On 21 Jun., 21:35, "Mike Terry" <news.dead.person.sto...@darjeeling.plus.com> wrote:
> > It is an irrational number. Add it at first position to the former > > list L0, obtain L1. Now construct the diagonal of L1 (according to a > > fixed scheme). It is certainly an irrational number. Add ist to the > > list L1 at first position, obtain list L2. Now construct the > > diagonal, ... and continue. I this way you get a countable set > > consisting of all rationals and of all diagonal numbers of these > > lists. > > No... What you get is an infinite sequence of lists (L0, L1, L2, ...) > > Each Ln in the sequence contains all rationals, and Ln contains the > antidiagonals for L0,...L(n-1). Ln doesn't contain its own antidiagonal, > and doesn't contain any antidiagonals for Lm with m>n.
Correct. Therefore the set of antidiagonals appears to be uncountable = unlistable. But it is countable. > > > This set is certainly not countable, because you can prove that > > there is always a diagonal number not in the list. > > What set?
The set of antidiagonals that can be constructed (by a given substitution rule) from an infinite sequence of lists.
> It seems you're thinking there is some "limit list" for the > sequence of lists (L0, L1, L2, ...), or do you mean a specific list Ln for > some n?
No, there is no limit list, there is an infinite sequences of lists. > > If you mean some kind of limit list, please define exactly what this is.
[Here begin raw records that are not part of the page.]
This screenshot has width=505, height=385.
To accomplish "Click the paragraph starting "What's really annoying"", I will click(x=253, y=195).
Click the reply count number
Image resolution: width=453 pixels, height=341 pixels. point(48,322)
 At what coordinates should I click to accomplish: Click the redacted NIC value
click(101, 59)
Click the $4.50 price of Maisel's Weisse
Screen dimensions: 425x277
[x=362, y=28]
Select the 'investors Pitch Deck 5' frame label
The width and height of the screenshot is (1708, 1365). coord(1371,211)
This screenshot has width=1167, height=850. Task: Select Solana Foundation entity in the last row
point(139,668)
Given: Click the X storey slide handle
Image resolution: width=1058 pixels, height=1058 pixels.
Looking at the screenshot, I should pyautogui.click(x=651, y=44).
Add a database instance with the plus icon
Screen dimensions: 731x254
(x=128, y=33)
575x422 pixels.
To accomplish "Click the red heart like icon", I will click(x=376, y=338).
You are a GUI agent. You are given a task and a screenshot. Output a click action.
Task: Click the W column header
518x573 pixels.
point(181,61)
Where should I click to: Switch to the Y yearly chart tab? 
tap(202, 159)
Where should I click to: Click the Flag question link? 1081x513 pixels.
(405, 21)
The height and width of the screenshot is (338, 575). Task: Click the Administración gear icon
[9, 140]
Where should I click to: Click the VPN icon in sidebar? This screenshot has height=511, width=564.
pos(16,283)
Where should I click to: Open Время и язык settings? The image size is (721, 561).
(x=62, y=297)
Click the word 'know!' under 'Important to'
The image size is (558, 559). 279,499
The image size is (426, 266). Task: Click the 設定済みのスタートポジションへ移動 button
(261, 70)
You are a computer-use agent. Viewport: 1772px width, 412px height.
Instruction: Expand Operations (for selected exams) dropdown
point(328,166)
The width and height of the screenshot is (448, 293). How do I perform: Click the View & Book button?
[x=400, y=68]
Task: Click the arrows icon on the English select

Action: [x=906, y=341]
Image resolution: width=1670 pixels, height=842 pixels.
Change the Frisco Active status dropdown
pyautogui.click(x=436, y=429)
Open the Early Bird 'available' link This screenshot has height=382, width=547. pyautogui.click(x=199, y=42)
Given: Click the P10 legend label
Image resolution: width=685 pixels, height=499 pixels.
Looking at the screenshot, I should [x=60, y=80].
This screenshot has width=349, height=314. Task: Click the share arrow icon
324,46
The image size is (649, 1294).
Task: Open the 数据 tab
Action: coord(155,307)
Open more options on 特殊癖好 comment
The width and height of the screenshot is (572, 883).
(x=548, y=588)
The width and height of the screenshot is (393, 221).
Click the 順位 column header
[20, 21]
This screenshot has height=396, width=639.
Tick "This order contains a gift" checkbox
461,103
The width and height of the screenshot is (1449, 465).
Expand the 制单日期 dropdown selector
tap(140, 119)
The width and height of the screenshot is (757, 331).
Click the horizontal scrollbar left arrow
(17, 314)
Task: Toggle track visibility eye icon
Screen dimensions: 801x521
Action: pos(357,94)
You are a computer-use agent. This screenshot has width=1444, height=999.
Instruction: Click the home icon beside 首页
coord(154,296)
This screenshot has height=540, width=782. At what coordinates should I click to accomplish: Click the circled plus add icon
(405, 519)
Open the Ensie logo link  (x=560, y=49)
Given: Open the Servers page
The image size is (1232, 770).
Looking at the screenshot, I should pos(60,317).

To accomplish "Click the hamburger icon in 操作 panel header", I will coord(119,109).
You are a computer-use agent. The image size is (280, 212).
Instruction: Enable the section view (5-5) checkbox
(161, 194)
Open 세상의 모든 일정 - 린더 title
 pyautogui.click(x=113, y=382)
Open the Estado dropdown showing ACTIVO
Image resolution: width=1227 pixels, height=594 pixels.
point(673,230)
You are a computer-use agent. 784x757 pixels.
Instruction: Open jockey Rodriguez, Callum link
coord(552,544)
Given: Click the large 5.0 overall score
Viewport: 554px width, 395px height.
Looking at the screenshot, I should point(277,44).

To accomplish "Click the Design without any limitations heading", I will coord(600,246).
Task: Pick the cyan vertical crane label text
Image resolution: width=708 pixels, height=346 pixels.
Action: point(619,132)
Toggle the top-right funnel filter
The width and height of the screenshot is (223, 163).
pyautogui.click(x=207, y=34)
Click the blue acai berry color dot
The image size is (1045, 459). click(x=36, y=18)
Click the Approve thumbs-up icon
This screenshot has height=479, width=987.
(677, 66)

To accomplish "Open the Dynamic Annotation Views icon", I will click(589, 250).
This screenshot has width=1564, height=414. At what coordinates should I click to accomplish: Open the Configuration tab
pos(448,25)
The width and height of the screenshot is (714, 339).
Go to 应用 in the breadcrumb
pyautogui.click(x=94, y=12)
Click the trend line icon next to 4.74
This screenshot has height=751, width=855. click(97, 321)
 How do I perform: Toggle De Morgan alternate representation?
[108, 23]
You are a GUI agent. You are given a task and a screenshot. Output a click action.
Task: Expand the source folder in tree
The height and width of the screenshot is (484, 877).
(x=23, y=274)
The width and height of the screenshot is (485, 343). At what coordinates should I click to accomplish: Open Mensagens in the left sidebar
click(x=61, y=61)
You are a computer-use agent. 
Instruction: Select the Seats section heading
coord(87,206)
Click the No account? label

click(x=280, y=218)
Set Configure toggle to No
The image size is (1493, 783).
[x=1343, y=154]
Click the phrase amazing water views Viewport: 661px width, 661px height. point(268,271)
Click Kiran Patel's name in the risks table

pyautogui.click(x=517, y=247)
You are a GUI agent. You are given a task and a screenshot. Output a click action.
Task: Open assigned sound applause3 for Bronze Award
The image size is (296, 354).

There is no limit. There is a set of numbers, namely all rational numbers and all antidiagonals. > > > On the other hand, > > the set is countable by construction. What now? > > That depends on how you answer my previous question!
Not at all. Every number that can be definied by any means, be it constructible, definable, computable, computable relative to a given list, X1, X2, X3 (where the Xn may be further notions to be devised by clever set theorists in order to avoid contradictions in set theory), every such number belongs to a countable set. That observation does not depend on any further definition.
By the way: Cantor proved (or thought to prove) that the set of definable reals is uncountable. Cantor did not believe in undefinable reals (as he wrote to Hilbert in August 1906). In fact an undefinable number is nonsense, because the basic property of a number is the trichotomy with other numbers.